Figure 10. Severe lameness of the right carpus of 5-7 days duration. The lamb has poor body condition and an open fleece.
Figure 11. Joint ill affecting the right hock (and possibly other joints).
Lameness affecting a single leg may also result from a fracture, a foot abscess, a lesion between the claws, a dog bite or an injury to the joint (where the stifle is most commonly affected).
Diagnosis of an infected joint is based on clinical findings although it may prove difficult to differentiate injuries from early infective conditions. In lambs less than one month-old all lameness and swollen joints should be considered septic until proven otherwise.
Procaine penicillin is the drug of choice for infected joints where the bacteria Streptococcus dysgalactiae and Erysipelis rhusiopathiae are the most common and account for over 90 per cent of joint fluid culture results. Penicillin administered once daily for at least five consecutive days during the early stages of lameness has a good cure rate in many infections. Dead bacteria and white blood cells within the joint cause inflammatory changes and some degree of lameness often persists.

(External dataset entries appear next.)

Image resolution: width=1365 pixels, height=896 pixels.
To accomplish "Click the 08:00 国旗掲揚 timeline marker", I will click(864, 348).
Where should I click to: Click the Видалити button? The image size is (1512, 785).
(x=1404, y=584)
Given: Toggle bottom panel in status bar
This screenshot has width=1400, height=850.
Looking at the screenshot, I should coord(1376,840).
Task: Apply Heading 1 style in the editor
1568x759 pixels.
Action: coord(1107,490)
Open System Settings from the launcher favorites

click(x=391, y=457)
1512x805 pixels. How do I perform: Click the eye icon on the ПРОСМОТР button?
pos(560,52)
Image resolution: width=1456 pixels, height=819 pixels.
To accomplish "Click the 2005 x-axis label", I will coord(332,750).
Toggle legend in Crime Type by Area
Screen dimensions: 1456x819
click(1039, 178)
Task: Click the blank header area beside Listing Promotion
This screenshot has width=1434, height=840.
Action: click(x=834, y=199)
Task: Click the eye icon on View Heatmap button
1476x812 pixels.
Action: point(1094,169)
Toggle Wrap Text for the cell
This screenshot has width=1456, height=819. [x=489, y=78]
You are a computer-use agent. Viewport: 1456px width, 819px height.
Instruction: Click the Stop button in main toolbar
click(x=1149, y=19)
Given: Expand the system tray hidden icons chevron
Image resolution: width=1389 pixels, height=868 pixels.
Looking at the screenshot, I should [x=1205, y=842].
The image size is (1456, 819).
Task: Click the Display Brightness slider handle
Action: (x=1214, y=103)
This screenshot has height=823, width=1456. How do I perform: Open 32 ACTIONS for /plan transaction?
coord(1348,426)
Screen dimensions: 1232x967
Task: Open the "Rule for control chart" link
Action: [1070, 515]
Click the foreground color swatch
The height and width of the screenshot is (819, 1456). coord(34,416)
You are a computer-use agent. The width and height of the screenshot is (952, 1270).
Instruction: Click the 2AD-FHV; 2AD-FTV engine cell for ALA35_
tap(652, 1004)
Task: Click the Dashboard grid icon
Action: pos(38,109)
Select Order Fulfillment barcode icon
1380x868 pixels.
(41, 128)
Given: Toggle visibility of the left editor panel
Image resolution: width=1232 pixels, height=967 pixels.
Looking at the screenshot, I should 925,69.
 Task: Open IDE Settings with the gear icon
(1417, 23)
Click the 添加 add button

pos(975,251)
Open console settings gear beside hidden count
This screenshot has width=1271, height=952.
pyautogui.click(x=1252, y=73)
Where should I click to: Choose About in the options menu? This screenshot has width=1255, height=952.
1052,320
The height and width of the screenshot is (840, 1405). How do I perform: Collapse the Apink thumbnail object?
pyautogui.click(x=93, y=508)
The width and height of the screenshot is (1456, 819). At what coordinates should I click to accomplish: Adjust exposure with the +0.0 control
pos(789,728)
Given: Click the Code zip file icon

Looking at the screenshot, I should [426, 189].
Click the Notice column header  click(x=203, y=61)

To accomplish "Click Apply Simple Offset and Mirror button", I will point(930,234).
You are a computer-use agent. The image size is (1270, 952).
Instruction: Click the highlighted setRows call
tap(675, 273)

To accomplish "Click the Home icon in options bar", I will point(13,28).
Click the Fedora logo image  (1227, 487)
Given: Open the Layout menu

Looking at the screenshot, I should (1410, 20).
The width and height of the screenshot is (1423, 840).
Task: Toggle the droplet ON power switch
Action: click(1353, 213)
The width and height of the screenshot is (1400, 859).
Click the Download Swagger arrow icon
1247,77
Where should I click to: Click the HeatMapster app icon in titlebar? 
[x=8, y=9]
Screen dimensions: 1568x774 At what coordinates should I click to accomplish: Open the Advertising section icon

Lambs with polyarthritis that continue to show moderate to severe lameness after two courses of antibiotic therapy do not grow well and represent a major welfare concern. These lambs must be euthanased for welfare reasons.
Figure 12. Lambs with polyarthritis that continue to show moderate to severe lameness after two courses of antibiotic therapy must be euthanased for welfare reasons.
Treating all lambs with penicillin in the first few days of life to prevent joint infections is not a justifiable use of antibiotics. All efforts to prevent infection should be made instead and veterinary advice sought if joint infections start to occur.
The risk of bacteria entering the bloodstream are reduced by ensuring adequate intake of quality colostrum and by lowering the environmental bacterial challenge. The lamb must ingest 200 mls per kg bodyweight during the first 24 hours of life and 50 mls per kg within the first 2 hours. The navel must be fully immersed in 10% iodine within the first 15 minutes after birth and repeated 2 to 4 hours later. Turnout to pasture for outdoor lambing for the late high risk period can reduce the number of lambs affected.